- _THE INPUT_:
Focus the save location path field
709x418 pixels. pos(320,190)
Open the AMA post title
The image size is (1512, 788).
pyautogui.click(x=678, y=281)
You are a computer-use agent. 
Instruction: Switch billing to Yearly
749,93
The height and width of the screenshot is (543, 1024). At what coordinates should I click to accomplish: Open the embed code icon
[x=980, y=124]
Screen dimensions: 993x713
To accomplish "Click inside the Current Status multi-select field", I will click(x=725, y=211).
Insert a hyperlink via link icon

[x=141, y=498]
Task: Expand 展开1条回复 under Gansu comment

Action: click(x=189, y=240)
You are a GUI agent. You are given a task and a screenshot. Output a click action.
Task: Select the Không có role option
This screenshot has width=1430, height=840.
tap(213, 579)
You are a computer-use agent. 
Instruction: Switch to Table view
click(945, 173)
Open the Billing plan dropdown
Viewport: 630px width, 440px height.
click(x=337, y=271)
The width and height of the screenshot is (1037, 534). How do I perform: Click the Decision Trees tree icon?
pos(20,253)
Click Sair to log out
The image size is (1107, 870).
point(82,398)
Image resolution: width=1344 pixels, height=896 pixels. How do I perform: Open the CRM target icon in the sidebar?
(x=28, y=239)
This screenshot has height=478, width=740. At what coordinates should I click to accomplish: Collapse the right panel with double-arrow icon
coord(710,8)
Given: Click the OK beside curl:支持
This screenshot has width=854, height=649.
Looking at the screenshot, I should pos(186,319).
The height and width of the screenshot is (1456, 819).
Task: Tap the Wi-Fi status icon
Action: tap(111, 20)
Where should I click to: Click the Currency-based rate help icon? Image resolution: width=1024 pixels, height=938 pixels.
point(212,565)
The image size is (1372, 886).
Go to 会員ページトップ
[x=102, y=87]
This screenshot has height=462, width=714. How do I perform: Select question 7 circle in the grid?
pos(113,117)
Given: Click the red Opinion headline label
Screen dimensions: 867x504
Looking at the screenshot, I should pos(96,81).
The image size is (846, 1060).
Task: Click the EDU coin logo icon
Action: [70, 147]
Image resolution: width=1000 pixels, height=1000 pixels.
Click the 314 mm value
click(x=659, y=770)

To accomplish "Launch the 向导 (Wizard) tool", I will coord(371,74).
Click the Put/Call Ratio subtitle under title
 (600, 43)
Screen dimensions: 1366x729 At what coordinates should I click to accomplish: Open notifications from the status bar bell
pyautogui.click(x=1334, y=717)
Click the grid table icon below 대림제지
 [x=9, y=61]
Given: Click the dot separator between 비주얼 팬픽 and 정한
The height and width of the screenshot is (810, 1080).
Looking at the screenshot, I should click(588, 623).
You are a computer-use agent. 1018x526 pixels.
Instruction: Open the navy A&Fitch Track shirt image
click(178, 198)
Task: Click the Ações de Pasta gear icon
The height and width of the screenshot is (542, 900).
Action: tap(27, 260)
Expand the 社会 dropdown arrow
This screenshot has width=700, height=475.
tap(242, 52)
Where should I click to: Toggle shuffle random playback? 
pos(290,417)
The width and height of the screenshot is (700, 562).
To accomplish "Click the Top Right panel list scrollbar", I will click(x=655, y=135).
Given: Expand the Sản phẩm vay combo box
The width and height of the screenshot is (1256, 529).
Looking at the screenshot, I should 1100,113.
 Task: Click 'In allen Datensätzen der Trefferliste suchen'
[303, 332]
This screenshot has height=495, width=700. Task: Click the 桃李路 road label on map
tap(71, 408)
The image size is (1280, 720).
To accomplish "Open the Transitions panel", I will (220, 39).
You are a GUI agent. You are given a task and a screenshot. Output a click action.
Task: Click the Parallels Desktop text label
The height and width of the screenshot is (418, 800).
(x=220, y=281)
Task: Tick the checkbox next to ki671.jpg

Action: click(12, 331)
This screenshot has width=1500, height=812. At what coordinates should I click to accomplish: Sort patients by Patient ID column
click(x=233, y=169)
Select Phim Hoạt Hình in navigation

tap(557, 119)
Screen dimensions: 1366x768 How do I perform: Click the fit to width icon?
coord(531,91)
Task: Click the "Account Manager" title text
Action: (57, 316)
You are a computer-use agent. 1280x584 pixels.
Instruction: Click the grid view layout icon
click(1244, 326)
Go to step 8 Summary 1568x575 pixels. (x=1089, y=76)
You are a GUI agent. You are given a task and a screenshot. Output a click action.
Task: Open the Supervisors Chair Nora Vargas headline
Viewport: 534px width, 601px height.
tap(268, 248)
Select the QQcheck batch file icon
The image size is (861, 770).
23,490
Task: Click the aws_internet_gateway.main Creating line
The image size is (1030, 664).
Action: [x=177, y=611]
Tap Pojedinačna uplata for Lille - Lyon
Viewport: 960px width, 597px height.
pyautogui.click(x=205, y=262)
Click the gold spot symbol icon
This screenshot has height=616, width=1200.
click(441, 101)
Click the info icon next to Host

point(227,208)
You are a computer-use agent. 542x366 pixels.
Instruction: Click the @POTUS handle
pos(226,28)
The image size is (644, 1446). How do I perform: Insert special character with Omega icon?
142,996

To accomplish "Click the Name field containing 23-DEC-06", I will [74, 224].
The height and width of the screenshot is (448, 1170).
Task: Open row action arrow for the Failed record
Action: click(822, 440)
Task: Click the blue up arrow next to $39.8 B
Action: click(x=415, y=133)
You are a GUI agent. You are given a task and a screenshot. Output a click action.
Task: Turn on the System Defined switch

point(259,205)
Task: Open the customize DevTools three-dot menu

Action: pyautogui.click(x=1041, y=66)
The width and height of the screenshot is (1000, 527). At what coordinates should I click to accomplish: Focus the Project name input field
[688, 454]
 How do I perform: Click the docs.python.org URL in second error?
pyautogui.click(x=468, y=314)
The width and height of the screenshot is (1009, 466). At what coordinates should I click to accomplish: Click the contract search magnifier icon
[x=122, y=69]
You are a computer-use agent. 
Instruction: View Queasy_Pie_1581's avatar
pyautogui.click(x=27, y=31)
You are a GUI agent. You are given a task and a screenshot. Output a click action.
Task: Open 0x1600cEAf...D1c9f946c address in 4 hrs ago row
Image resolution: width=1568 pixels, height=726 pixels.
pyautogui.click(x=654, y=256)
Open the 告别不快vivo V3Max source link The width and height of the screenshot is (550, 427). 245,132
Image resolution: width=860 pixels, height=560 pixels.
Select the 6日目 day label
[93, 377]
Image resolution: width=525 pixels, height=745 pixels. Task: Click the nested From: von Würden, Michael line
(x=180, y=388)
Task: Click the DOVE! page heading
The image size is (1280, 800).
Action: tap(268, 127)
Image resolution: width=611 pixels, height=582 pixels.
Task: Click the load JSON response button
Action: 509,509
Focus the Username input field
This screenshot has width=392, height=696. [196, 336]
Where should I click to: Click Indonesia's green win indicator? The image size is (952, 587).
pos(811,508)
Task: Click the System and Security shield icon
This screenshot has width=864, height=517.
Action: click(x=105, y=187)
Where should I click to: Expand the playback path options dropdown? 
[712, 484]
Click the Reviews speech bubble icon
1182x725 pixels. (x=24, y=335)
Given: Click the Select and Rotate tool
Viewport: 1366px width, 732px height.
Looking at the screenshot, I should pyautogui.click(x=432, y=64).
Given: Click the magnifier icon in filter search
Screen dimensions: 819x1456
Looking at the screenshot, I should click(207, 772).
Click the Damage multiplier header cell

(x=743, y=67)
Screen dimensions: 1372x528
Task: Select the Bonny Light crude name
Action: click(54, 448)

- _WHAT IS EXPECTED_: Identify and extract each line of the listing that contains "headline".

- _TASK RESULT_:
Given: Click the red Opinion headline label
Task: Open the Supervisors Chair Nora Vargas headline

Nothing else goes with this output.